J’arrive aux Hortensias. Jo est là. Elle est sur le départ. Elle a fait la nuit. Elle a les traits tirés. Elle me parle immédiatement d’Hélène. M’explique qu’on a déjà rangé ses affaires, qu’un autre résident entre à 14 heures et prendra sa place chambre 19. Je demande à voir ses effets personnels. Ils sont consignés dans des cartons dans le bureau de madame Le Camus. Sa fille passera les chercher dans l’après-midi.
– Et toi, tu as des nouvelles ? me demande Jo.
– Je suis allée à l’hôpital hier. Elle est toujours dans le coma, je crois que son corps a lâché l’affaire.
– Justine, elle a quatre-vingt-seize ans, faut pas s’attendre à des miracles.
– Faites tous chier avec l’âge ! Hélène aura toujours l’âge du jour où elle a rencontré Lucien dans l’église !
Jo me demande si ça va. Me dit que j’ai mauvaise mine. Je lui réponds que ce n’est rien, que je viens d’avoir ma grand-mère pendant une heure au téléphone et qu’elle m’a confié des trucs et comme elle ne m’a jamais rien raconté de sa vie, pas même une histoire de Blanche-Neige avant de m’endormir, ça m’a secouée.
Jo me propose de boire un café avec elle pour vider mon sac.
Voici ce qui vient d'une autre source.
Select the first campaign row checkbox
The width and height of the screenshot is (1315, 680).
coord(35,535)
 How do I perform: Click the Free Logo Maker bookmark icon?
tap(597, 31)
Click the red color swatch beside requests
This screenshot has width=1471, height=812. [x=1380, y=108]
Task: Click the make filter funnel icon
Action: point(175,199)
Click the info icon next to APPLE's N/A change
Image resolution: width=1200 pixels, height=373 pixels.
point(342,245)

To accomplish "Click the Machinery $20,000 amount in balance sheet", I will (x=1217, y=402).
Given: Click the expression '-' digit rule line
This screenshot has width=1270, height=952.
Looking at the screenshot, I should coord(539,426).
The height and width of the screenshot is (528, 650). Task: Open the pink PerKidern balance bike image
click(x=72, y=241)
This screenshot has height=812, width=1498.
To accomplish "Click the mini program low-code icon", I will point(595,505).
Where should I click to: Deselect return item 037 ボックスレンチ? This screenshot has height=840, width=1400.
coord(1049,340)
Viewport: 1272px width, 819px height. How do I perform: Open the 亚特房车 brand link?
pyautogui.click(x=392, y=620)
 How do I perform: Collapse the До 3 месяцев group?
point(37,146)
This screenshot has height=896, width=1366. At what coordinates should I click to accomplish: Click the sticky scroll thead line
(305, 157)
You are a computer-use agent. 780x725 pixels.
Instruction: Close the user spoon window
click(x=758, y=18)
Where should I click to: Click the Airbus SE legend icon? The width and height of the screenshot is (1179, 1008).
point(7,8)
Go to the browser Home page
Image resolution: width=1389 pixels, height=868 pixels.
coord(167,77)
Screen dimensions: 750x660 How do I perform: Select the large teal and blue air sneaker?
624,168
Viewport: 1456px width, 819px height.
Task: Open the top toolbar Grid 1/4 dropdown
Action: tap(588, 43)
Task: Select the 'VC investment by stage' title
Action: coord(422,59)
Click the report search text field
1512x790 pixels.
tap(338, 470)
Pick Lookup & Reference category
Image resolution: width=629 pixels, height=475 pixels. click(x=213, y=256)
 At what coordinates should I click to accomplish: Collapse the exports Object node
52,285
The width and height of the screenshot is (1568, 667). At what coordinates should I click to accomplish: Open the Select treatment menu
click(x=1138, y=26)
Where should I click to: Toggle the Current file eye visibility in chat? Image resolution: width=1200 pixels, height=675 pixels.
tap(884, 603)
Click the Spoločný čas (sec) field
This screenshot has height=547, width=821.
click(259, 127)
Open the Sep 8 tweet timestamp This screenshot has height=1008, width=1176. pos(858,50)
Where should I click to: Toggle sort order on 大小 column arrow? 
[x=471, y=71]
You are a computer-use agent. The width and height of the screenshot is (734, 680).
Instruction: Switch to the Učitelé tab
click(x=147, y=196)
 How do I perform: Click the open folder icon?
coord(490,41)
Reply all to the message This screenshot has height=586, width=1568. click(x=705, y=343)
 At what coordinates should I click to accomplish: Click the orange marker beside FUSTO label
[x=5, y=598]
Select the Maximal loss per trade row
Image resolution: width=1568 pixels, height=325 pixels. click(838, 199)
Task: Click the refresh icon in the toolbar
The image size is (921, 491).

J’ai envie de lui répondre que pour une fois, dans mon sac, il n’y aura peut-être pas de mouchoirs mais des histoires bien plus dingues que celles des feuilletons que regardent les résidents à la télé. Mais au lieu de ça, je la serre dans mes bras et lui demande comment elle a fait pour aimer Patrick toute sa vie. Elle me répond qu’elle n’a rien fait, qu’elle a de la chance.
Avant d’aller dans les vestiaires, je monte au dernier étage, la mouette est bel et bien partie. Pour la première fois, j’ai envie de partir moi aussi. De quitter mon travail, ma maison, de sortir de cette vie pour entrer dans une autre.
En redescendant, je passe devant la chambre de monsieur Paul dont la porte est entrouverte. Il n’y a pas eu d’appels du corbeau aux familles des oubliés depuis des mois.
J’aperçois quelqu’un de dos, penché vers lui, qui lui parle à l’oreille. Je vois de la délicatesse dans la façon dont le visiteur tient la main de monsieur Paul, je referme la porte tout doucement.
Je vais chercher ma blouse dans les vestiaires. Je me désinfecte les mains. Je croise Maria.
– Tu fais quoi pour le réveillon ? me demande-t-elle.
– Quel réveillon ?
– Hé, Justine, réveille-toi, la nuit prochaine, on change d’année.
Je me fous de changer d’année. En plus, la prochaine, je ne la sens pas du tout.
– Maria, y a un type dans la chambre de monsieur Paul, tu le connais ?
– C’est son petit-fils. Il vient souvent.
– Ah bon ? Jamais vu avant. Je pensais que monsieur Paul n’avait pas de visites…
– Moi, je le vois tout le temps, en général il passe tôt le matin.
– Ah bon. Première nouvelle.
Je suis rentrée dans la salle de soins. En préparant mon chariot, j’ai pensé à Roman, à l’amour triste, l’amour perdu, l’amour qui n’existe pas. En attaquant le premier couloir, la première porte, la première chambre, le premier bonjour, les premières douleurs, les premiers oublis, les premières insultes, les premières histoires, les premières alèses, j’ai eu envie de mourir à la place d’Hélène. Mais je savais bien que c’était elle qui allait gagner. Elle avait trop d’avance sur moi.